As for disabling index checks, that can generally be done using unsafe assertions. Here is an example:
You can gate this with a feature ( which may or may not be enabled by default ). the macro unsafe_assert! is defined here
as
/// In debug mode or feature unsafe_opt not enabled, same as debug_assert! otherwise unsafe compiler hint.
#[cfg(any(debug_assertions, not(feature = "unsafe-optim")))]
macro_rules! unsafe_assert {
( $cond: expr ) => {
debug_assert!($cond)
};
}
/// In debug mode or feature unsafe_opt not enabled, same as debug_assert! otherwise unsafe compiler hint.
#[cfg(all(not(debug_assertions), feature = "unsafe-optim"))]
macro_rules! unsafe_assert {
( $cond: expr ) => {
if !$cond {
unsafe { std::hint::unreachable_unchecked() }
}
};
}
That's unfortunate, I was hoping there would be some switch in the compiler.
I originally felt that my requirements would definitely make UB a non-issue, but after doing some Googling, I found that no one seems to be bringing this concept up.
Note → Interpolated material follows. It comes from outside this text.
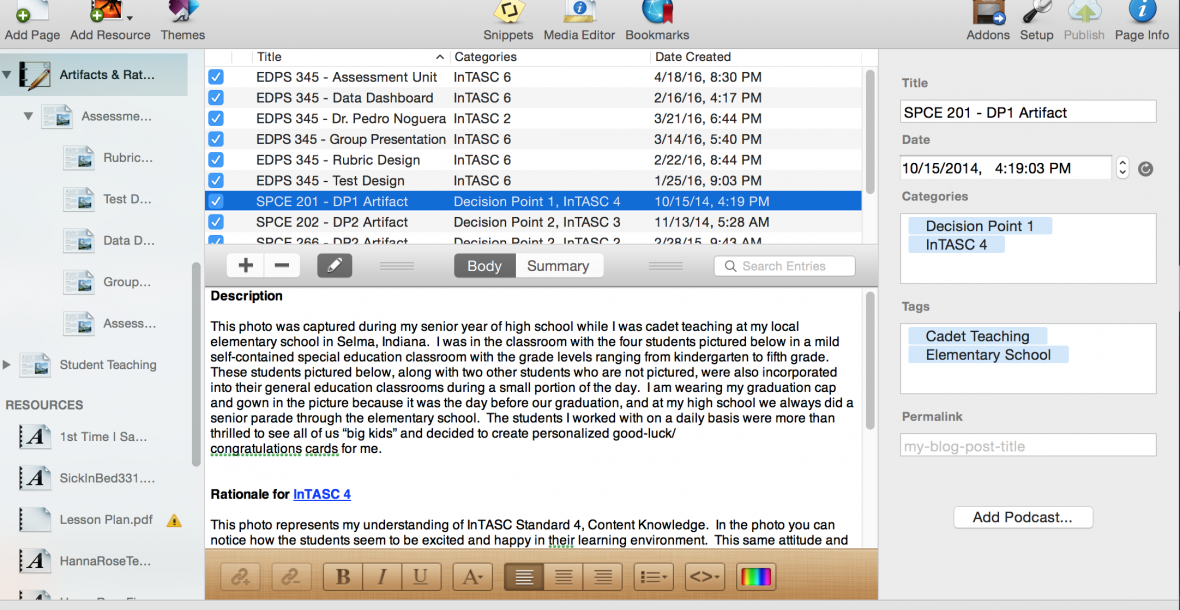Toggle checkbox for SPCE 202 - DP2 Artifact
This made me wonder if I was missing something.
Because you can't trust that the signals you get from something hitting UB. The UB is allowed to send false signals of a problem where none exists, or to not tell you about a problem that you think you instrumented.
The problem with UB is that it prevents you from reasoning about the behaviour of the program. And I don't think there's a single case of a program you care about where you don't do that. If you're trying to visualize something, UB means it can show the wrong thing with no way to know that's happening.
No, you can't just have UB and claim it's fine. It's not.
I think in this case it would still be termed undefined (we might not know what will happen), it's just that in this context, the fact that we don't know what might happen is not as big an issue as it usually is.
I believe the situation I have outlined to be one in which there are no serious consequences to UB in release. I am also suggesting that the checks all remain enabled in debug mode, as we still have the serious consequence there of UB being hard to debug regardless of the context.
My question is whether or not I have missed a serious consequence of UB which may still appear if the other consequences I have mentioned are a non-issue. If you are aware of one, I would be interested in hearing it.
The only way to know whether UB could have an impact for your situation is to know everything about it, not just the things you mentioned. Could an infinite loop prevent something from displaying on the screen, causing the person watching to make an incorrect decision that has repercussions in the real world? The question you're asking seems unanswerable.
To provide some additional justification for this line of reasoning, I believe this set of requirements to actually be applicable to a fair number of real life situations. For example:
All modern operating systems have ways of restricting access to parts of the file system. If an application can request to the operating system that it be put in a sandbox where it is only allowed to touch non-critical files, then this is a situation where data loss is a non-issue. For example, this could be used in a game - a place where performance is often critical. The game can be reinstalled at any moment, with the only valuable data being the save data from the user. Simply wrapping the game in a shell that backs up the save data after the game exits would be enough to eliminate this concern entirely.
Similarly, this could be applied to robotics. Performance is again critical when working with low-powered embedded systems. If the control software is only allowed to communicate through another process which implements safeguards against physical unsafety (naturally a situation where disabling the checks would not be allowed), then there is no way for undefined behavior to cause serious consequences. This is even a setup you would want anyway even without the possibility of undefined behavior, as a good old classic bug could still cause a robotic welder to smack someone in the face.